Start of The records

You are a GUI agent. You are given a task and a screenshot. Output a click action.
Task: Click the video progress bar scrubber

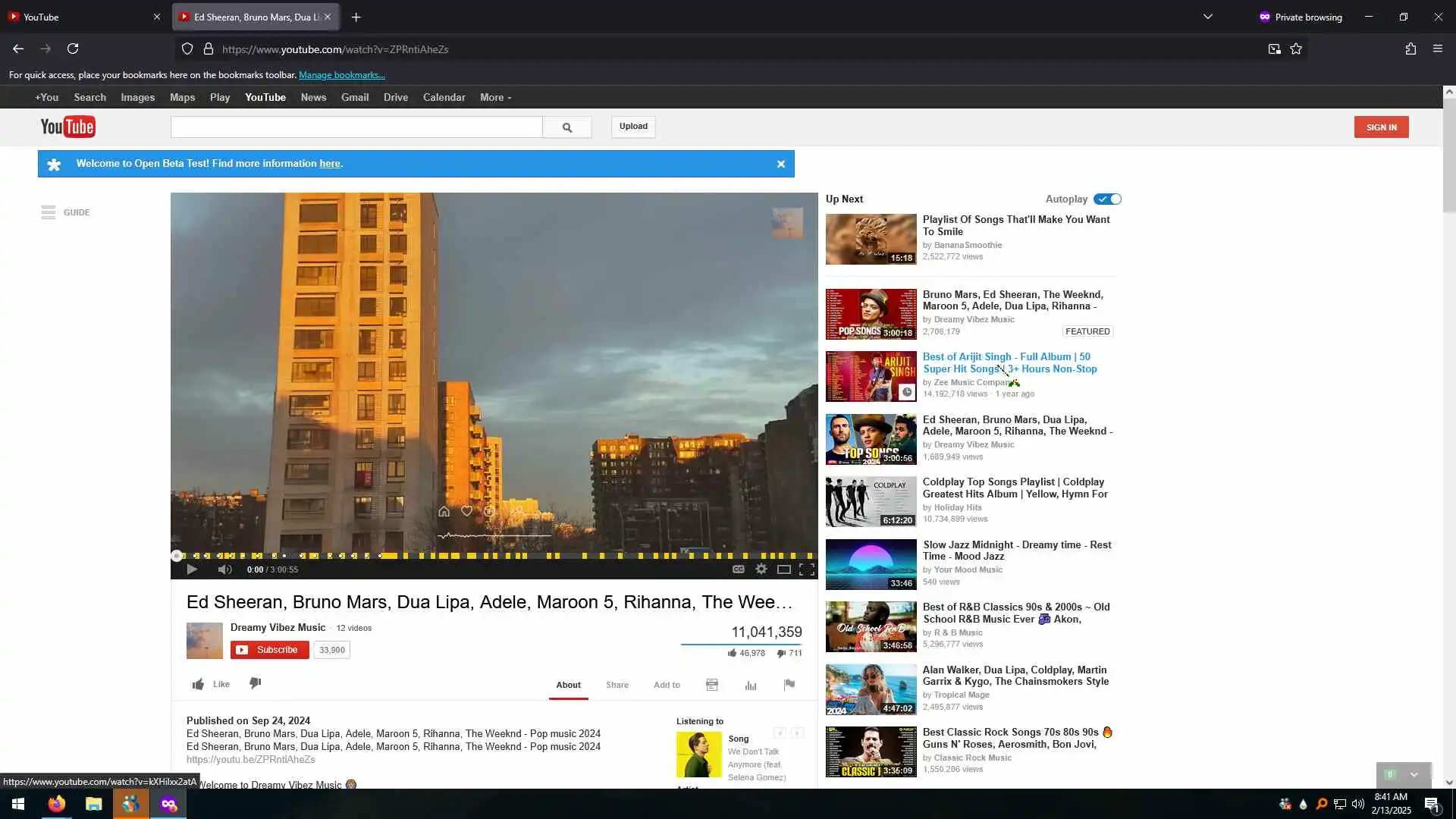[177, 556]
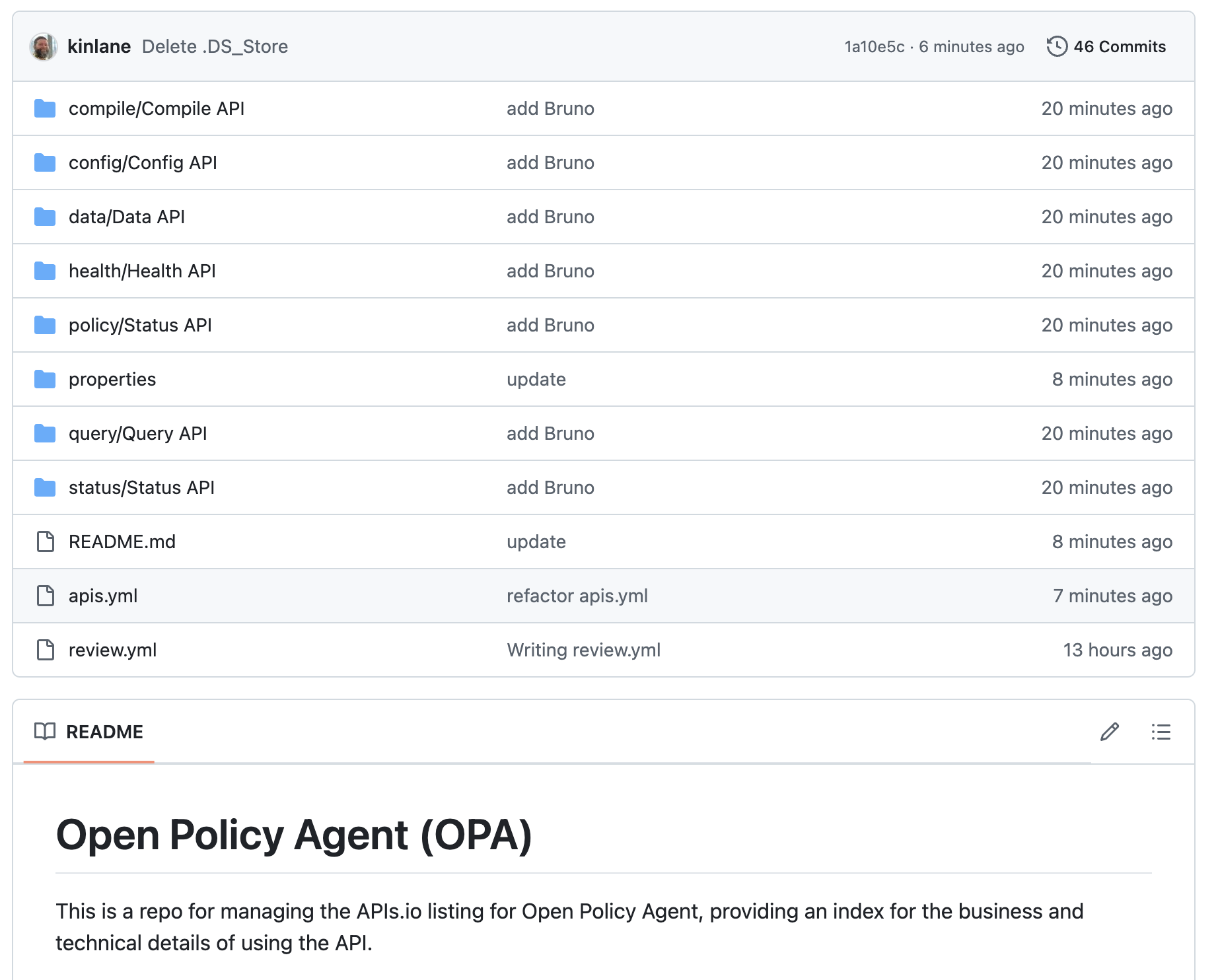This screenshot has width=1218, height=980.
Task: Click the data/Data API folder icon
Action: 45,217
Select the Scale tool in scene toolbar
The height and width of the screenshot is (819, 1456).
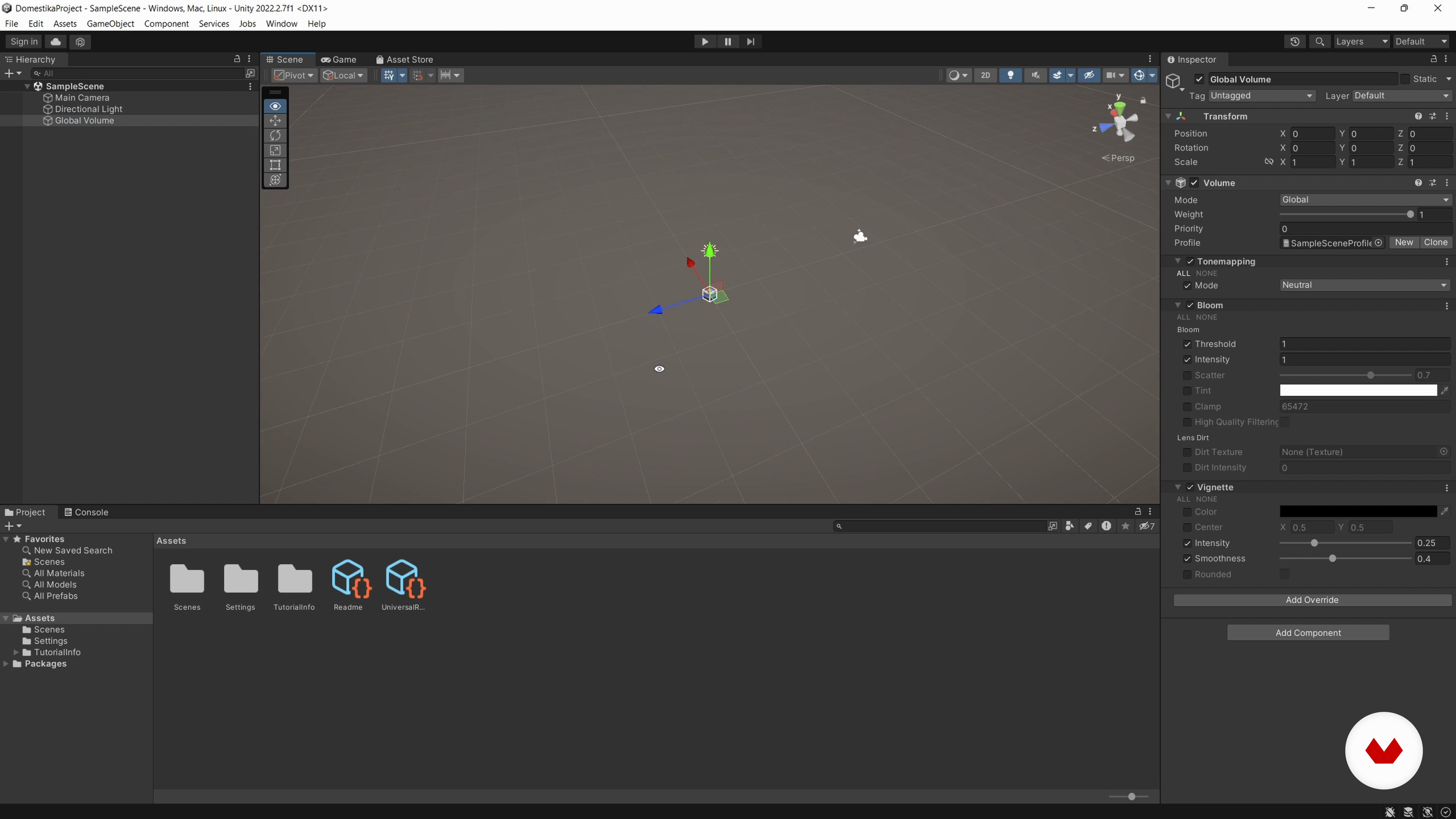pyautogui.click(x=275, y=151)
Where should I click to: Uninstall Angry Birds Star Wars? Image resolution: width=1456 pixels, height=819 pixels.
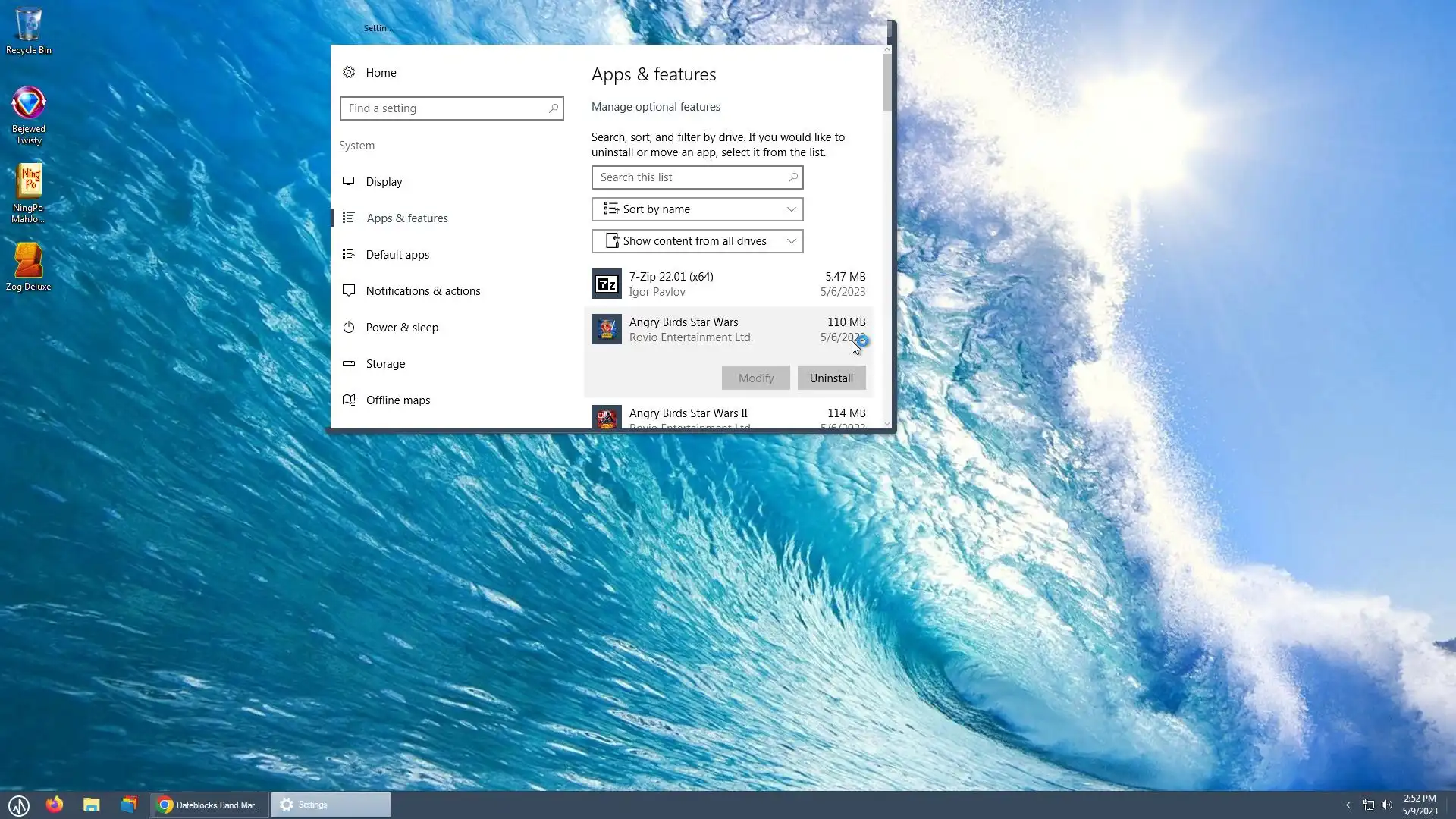(831, 378)
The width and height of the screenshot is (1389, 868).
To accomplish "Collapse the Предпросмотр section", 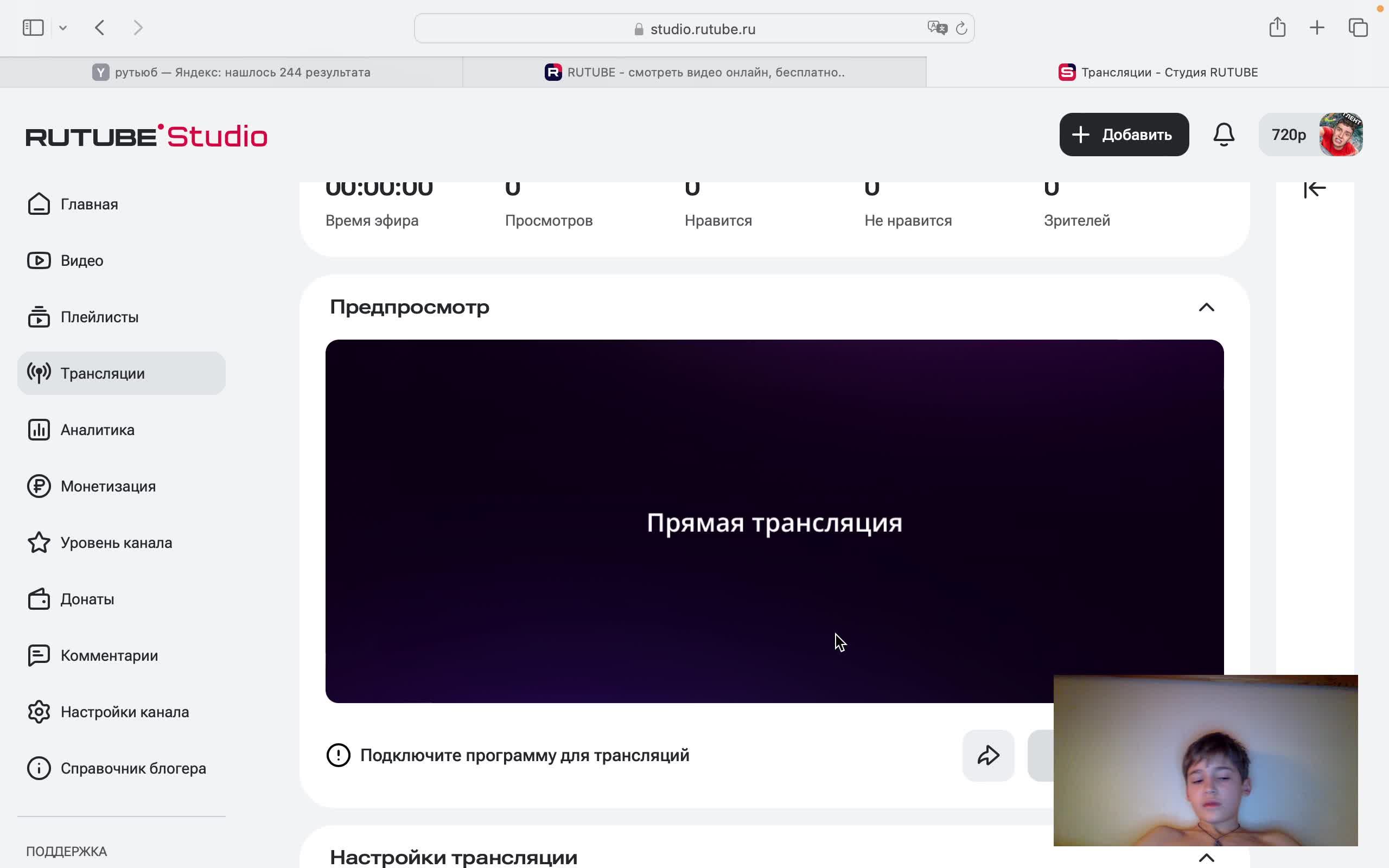I will pyautogui.click(x=1207, y=308).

End of The records

• _What needs to be done_
From the first line of the entries down to the line with "Select the Scale tool in scene toolbar", print each line exactly; omit any picture.

• _Written reply_
You are a GUI agent. You are given a task and a screenshot. Output a click action.
Task: Click the video progress bar scrubber

[177, 556]
This screenshot has width=1218, height=980.
Task: Click the data/Data API folder icon
Action: 45,217
Select the Scale tool in scene toolbar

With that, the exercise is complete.